**What is needed:**
Please continue the Q&A on the MEITY advisory on AI from the point where it stops.
Extract provided Start Marker
What has the MEITY advisory on AI, generative AI, LLMS or other algorithms said?

The MEITY advisory, which was issued late night on March 1, is an extension of the advisory issued last December, which sought that social media intermediaries comply with due diligence and grievance redressal obligations. As part of its March 1 advisory, MIETY has extended these due diligence obligations to AI as well – seeking all intermediaries to ensure that their AI models, generative AI software, or algorithms are not used to host, display or share any unlawful content outlined under the IT rules.

The advisory further adds platforms need to ensure that their AI platform does not permit any bias. Moreover, under-tested and unreliable AI models, LLMs, software and algorithms also need to seek prior permission from the Centre before being deployed on the Indian internet. 

What is the background to this advisory? Is it aimed at preventing any disruption during the elections?

This advisory was prompted when Google’s family of large language model Gemini labelled the Prime Minister as fascist, provoking a confrontation between the company and the government. Gemini said the reasons for this characterisation were the ruling party’s “Hindu nationalist ideology, its crackdown on dissent and its use of violence against religious minorities”. When similar prompts were keyed in for US president Donald Trump and the Ukrainian president, Volodymyr Zelenskiy, Gemini produced more benign answers. 

Who is impacted by this advisory? Will it also impact companies that use AI for internal analytics?

This advisory, which was issued over the weekend, has left the tech sector befuddled, as they are unable to understand its implications for the industry. The AI ecosystem in India not only includes intermediaries such as Google or Microsoft that have LLMs like Gemini and Bard for public use – but also start-ups or enterprise-focused tech firms that are exploring B2B applications of these LLMs.
Extract provided End Marker
Source information Start Marker
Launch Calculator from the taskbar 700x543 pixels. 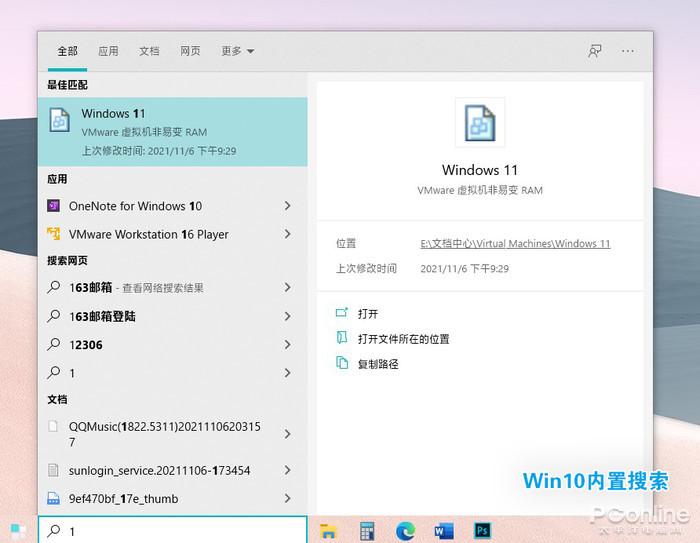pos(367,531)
Source information End Marker
Source information Start Marker
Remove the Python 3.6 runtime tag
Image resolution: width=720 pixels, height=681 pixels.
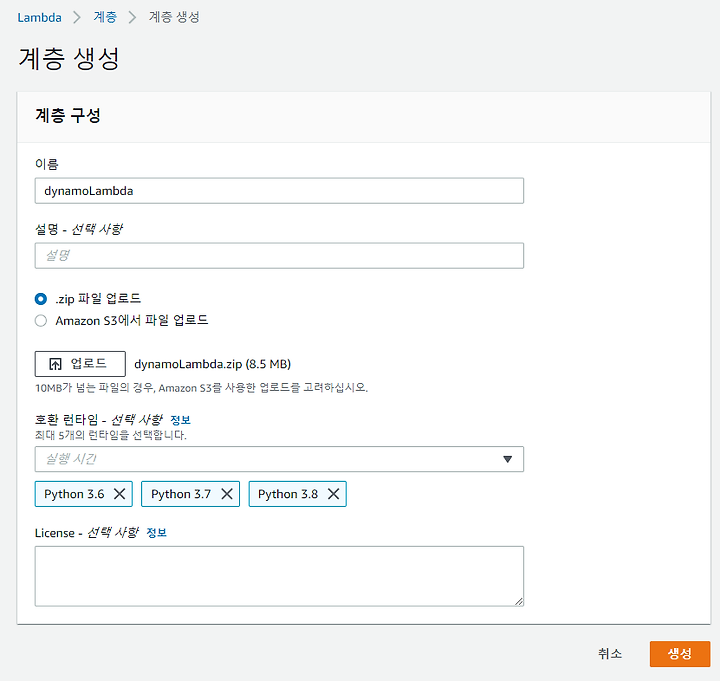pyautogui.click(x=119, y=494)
Source information End Marker
**Written response:**
Minister, Rajeev Chandrashekhar, later clarified on X that, “the advisory is aimed at significant platforms and permission seeking from Meity is only for large platforms and will not apply to start-ups. He also stated that the advisory was aimed at untested platforms, which will need to seek prior approval from the government. It needs to be noted that the official advisory states that under-tested and unreliable platforms need to take prior approval from the Centre. Chandrashekhar also clarified that this advisory is not legally binding, but rather this process is an insurance policy for these platforms that can otherwise be sued by customers. Despite these clarifications, the tech ecosystem remains confused regarding the implications of the advisory are. 

Why is the tech industry unhappy with this advisory?

The tech industry believes that this advisory is an over-extension of the due diligence obligations of the IT rules. Therefore, they believe that it is legally untenable. Moreover, even with Chandrashekhar’s clarifications, the advisory lacks clarity. Thus, tech firms are still struggling to clearly understand its implications. It remains unclear what the Centre means by untested or unreliable, which firms will fall under the definition of large platforms, and what the Centre mean by bias. As aggregators of information already out in the public domain, experts believe that it is debatable if LLMs are obliged to protect for bias and misinformation. People further propagating this information as fact online must be held accountable, according to experts.